A university project where I built a garbage bin that knows how full it is and tells you about it. An ultrasonic sensor measures the fill level, an ESP8266 sends the data over WiFi, and you can monitor it from a desktop GUI or an Android app.

The Hardware

An Arduino Uno with an HC-SR04 ultrasonic sensor measures distance to the garbage surface. A servo motor opens the lid when someone approaches (second ultrasonic sensor detects proximity). The Arduino sends distance readings over serial to an ESP8266, which transmits them over WiFi.

// The core measurement is simple — pulse timing to distance conversion
long duration = pulseIn(echoPin, HIGH);
long cm = duration / 29 / 2;

The ESP8266 connects to a laptop or cloud endpoint over TCP and forwards the readings.

What Actually Worked

The sensor accuracy was better than expected. The HC-SR04 reliably measured garbage levels within 1-2cm accuracy in a 22cm bin. The math is basic physics (speed of sound / 2 for round trip), and it just works.

ThingSpeak for quick visualization. Publishing sensor data to ThingSpeak via MQTT gave us a real-time dashboard with almost no code. For prototyping IoT, it’s hard to beat.

The Android app was overkill but fun. We built a Kotlin app that shows bin status and sends notifications when it’s full. In practice, a simple web dashboard would’ve been enough, but the exercise of piping IoT data all the way to a phone notification was worth it.

What I’d Change

Power management was an afterthought. The Arduino and ESP8266 run continuously, which drains batteries fast. A production system would need sleep modes — wake up, take a reading, transmit, sleep. We never implemented this because we had wall power during the demo.

WiFi reliability. The ESP8266 drops connections silently. Our code had a basic reconnect loop, but it wasn’t robust. In a real deployment, you’d want MQTT with QoS 1 (at-least-once delivery) and proper offline buffering.

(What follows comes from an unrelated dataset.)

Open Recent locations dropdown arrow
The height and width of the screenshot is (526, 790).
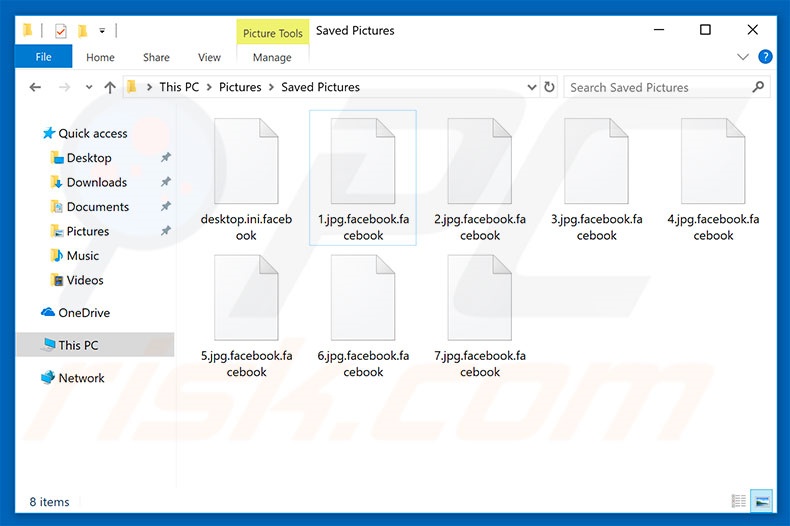point(87,87)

The Azure IoT Hub integration was premature. We added it because it sounded impressive for the project defense. ThingSpeak was doing everything we needed. Don’t add cloud infrastructure complexity to a project that works fine without it.

The Real Lesson

The hardest part of IoT isn’t the code — it’s the physical constraints. Sensor placement matters (mount it wrong and you measure the bin wall, not the garbage). WiFi range matters (the ESP8266 has a weak antenna). Power matters. These are problems you don’t encounter in pure software projects, and they taught me more than the actual code did.